Go Fest Yourself

Dispatches from the festival frontlines.


Erik de Waal engages us from the beginning, as he tells the audience how today’s stories came together. Four are Erik’s “Mythologies” – written and told in the style of traditional South African myths, but created to explain or come to terms with a world in transition. The others include a journey taken with fellow university students, a meeting with a native elder / Shaman / “Witch Doctor” and a tender story about Erik’s relationship with his Dad, the man who first told him stories. Lacking set, props (e.g. the fantastically creative puppets that he uses to engage young audiences in his telling of African folk tales) Erik relies on vivid imagery and his expressive voice to paint colourful word pictures and differentiate the characters that people his stories.
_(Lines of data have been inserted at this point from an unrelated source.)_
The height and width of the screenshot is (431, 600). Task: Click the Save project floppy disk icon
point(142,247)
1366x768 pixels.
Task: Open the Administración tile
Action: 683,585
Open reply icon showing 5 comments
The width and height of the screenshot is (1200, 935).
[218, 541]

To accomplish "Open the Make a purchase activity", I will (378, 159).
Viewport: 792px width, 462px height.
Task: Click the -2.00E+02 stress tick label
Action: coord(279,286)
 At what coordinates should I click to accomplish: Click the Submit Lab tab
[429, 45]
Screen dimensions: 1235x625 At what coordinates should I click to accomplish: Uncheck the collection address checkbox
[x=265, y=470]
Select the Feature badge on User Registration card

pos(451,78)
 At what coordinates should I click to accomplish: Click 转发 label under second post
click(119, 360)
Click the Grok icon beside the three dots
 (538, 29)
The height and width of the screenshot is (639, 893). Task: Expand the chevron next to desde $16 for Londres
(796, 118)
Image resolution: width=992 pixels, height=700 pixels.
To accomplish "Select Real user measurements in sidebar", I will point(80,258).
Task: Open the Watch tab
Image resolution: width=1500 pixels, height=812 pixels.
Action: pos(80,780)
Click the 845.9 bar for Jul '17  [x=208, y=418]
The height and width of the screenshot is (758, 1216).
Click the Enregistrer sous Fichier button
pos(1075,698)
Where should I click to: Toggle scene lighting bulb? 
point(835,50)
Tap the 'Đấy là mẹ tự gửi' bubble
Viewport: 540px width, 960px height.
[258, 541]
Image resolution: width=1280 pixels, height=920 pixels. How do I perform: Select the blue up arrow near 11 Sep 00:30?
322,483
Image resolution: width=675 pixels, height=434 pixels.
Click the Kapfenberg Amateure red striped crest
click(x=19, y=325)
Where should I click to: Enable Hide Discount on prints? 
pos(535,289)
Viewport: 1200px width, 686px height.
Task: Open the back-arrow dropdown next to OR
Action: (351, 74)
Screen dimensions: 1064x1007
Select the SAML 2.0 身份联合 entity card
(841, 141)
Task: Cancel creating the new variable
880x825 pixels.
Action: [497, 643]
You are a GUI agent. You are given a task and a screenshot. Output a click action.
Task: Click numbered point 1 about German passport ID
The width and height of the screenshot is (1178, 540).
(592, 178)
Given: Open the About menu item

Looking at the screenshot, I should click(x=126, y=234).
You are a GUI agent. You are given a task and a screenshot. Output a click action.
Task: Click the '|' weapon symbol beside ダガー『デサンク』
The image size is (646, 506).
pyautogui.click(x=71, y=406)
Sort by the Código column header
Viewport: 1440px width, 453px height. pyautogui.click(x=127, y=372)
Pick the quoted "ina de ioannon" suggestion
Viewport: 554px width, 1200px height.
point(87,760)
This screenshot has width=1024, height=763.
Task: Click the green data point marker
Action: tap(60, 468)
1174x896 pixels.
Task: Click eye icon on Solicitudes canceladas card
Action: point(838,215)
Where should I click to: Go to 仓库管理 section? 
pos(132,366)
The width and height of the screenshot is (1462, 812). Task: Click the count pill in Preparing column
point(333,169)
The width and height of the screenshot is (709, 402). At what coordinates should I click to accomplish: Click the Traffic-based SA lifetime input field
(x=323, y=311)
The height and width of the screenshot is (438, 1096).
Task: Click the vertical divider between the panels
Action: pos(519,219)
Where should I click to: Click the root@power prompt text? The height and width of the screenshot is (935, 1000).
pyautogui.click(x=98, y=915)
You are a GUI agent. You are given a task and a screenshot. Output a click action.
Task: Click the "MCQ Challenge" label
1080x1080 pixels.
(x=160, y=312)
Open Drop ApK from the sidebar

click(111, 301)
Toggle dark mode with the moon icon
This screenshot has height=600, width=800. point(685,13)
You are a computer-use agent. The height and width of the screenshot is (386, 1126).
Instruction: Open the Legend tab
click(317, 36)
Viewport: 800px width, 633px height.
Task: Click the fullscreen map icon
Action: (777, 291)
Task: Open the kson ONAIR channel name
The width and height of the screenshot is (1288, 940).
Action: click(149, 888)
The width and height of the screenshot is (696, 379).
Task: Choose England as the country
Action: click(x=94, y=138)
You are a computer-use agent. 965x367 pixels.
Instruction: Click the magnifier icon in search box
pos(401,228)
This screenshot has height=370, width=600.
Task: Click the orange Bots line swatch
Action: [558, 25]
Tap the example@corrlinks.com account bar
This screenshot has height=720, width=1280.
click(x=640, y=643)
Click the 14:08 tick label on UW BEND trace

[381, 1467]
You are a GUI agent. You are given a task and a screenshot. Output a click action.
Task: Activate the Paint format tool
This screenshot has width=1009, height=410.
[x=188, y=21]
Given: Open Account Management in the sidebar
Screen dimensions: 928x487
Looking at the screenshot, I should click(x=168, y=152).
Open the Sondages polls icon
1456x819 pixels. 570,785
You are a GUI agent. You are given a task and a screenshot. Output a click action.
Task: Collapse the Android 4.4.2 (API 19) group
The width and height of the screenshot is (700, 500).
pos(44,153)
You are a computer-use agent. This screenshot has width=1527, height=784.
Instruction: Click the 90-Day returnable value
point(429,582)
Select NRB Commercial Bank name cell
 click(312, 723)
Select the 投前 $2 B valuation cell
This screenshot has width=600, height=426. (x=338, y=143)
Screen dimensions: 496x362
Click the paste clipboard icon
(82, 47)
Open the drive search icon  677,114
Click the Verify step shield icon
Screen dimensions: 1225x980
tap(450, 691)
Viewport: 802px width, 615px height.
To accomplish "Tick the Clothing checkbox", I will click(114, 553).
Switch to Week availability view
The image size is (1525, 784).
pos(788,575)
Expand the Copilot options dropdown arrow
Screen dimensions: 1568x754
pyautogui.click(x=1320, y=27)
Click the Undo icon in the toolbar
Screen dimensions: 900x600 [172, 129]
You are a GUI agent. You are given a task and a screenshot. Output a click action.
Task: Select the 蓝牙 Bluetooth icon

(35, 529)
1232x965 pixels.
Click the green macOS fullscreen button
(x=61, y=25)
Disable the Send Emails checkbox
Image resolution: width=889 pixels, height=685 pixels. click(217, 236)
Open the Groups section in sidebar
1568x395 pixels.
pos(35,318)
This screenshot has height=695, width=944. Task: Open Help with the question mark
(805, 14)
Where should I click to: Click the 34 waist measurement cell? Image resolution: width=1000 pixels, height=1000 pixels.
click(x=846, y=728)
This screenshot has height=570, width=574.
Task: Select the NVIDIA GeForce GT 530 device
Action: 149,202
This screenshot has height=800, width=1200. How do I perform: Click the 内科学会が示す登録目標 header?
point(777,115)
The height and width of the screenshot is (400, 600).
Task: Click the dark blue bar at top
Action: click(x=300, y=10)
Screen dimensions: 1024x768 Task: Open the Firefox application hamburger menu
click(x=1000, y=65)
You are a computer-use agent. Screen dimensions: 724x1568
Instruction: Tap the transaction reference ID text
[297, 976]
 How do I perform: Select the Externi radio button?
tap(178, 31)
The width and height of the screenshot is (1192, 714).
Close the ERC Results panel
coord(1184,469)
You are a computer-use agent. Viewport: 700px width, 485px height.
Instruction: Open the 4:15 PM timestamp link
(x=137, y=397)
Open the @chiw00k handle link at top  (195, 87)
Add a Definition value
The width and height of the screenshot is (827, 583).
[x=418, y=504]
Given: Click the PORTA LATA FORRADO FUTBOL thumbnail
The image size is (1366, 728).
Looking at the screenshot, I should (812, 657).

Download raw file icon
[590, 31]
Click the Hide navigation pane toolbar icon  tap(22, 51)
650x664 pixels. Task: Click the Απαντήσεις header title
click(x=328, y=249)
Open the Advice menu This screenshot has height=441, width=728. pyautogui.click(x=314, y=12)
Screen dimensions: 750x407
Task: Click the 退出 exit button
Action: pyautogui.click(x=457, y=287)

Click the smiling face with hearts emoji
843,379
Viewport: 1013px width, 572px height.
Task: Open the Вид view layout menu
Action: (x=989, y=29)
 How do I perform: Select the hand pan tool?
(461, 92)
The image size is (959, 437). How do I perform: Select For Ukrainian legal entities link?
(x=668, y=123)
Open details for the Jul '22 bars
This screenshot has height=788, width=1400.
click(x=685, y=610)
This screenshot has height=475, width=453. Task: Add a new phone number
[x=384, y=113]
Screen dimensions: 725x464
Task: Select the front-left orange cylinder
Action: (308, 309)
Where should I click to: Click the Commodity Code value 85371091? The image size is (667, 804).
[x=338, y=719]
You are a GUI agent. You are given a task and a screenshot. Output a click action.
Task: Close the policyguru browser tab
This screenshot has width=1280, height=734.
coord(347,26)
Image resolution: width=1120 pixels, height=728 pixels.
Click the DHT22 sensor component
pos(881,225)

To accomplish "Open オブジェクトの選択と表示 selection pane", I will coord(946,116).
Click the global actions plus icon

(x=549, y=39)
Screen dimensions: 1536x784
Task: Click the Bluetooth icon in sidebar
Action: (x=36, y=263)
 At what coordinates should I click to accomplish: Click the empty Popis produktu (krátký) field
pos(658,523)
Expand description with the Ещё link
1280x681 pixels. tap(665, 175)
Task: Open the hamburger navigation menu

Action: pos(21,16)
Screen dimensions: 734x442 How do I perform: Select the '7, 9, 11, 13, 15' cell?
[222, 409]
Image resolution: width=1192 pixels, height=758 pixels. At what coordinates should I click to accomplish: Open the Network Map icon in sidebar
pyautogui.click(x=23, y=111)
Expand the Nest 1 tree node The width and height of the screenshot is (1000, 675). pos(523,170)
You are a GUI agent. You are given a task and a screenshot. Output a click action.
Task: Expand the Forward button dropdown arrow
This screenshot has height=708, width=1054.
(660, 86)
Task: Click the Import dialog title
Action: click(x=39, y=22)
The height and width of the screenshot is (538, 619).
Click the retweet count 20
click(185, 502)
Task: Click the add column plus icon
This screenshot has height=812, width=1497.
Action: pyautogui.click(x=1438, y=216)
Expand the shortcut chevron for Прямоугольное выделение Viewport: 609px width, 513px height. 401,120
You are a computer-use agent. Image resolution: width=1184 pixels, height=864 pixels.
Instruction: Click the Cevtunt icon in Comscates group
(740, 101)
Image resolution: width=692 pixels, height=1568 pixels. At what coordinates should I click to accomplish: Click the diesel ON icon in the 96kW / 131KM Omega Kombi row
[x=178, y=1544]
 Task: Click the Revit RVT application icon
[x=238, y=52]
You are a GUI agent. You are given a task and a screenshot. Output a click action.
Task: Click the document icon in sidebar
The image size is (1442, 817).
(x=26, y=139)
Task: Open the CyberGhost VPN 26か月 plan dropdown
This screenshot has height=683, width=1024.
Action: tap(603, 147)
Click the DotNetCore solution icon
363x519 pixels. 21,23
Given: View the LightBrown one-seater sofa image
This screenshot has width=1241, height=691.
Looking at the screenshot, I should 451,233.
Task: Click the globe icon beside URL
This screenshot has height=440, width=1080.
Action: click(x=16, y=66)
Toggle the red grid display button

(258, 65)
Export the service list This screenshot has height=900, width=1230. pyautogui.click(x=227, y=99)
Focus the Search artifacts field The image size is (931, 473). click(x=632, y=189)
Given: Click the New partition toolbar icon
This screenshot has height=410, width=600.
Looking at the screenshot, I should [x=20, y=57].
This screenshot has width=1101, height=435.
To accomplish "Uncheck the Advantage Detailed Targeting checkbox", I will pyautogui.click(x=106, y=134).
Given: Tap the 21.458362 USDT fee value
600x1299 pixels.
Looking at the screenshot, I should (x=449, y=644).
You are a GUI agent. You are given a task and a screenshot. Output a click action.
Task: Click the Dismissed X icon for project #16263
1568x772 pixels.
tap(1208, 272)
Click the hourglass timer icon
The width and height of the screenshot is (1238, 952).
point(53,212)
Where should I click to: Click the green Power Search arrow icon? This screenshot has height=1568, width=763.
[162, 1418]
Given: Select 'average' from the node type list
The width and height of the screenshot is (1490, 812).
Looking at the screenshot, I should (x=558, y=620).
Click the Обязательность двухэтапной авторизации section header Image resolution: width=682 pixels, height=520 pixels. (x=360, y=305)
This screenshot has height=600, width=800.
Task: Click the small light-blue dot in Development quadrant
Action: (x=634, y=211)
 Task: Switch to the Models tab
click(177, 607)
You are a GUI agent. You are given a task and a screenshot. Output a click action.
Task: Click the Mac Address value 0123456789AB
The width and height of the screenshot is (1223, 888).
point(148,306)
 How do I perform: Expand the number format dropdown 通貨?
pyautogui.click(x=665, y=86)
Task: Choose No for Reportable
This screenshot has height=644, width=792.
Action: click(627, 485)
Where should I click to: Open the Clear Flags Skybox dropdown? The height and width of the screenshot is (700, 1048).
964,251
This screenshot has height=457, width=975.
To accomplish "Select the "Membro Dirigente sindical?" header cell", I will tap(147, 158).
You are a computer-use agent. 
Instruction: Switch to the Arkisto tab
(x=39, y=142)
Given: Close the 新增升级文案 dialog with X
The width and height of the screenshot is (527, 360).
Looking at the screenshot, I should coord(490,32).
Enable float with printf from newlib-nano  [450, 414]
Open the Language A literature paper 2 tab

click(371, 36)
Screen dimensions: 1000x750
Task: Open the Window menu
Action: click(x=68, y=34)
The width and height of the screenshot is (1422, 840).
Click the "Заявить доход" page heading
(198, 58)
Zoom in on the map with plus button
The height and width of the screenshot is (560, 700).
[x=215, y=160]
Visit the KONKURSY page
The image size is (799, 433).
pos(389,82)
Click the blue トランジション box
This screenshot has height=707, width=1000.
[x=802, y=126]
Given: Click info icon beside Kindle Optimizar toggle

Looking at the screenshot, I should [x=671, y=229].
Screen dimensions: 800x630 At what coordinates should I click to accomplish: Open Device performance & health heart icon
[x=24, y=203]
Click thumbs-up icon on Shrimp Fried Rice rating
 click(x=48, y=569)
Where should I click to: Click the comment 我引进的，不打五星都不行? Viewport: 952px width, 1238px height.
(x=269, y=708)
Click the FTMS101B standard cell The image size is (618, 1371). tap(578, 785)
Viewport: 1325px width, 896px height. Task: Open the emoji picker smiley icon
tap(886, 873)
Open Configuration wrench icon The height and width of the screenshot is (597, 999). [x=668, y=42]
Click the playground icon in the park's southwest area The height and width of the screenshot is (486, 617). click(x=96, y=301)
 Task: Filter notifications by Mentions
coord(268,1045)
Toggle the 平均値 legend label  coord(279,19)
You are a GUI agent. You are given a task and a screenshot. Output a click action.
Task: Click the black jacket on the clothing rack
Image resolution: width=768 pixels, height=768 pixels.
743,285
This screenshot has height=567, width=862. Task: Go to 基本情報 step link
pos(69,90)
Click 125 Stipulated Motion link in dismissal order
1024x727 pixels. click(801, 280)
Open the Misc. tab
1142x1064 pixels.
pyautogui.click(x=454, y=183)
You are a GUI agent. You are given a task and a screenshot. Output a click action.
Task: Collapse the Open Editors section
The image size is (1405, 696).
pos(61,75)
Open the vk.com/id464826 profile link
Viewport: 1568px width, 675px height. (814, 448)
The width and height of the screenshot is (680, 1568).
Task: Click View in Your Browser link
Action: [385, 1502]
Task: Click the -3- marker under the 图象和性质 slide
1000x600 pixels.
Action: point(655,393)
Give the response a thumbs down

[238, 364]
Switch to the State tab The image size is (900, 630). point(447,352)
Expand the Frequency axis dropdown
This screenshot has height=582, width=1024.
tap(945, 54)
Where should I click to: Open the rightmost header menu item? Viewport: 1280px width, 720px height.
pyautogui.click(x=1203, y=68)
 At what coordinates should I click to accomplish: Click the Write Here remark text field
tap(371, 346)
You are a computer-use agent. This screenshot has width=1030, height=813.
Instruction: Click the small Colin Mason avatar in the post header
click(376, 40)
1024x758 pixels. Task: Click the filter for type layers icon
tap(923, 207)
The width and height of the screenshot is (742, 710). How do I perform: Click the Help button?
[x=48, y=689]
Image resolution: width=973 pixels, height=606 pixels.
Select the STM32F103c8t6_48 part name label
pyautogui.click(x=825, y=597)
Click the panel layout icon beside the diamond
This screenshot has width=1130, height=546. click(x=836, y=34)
When there’s an opportunity to hear stories from another land, told by a master storyteller, there’s an expectation that we’ll gain fresh perspectives on universal, age-old questions. There’s something lacking in this area, though it’s difficult to say why or how the stories miss this mark. While we leave the theatre with the warm feeling we have after an evening with good friends, we are no wiser and we have no insights into the deeper mysteries that the stories – at first - seem to promise.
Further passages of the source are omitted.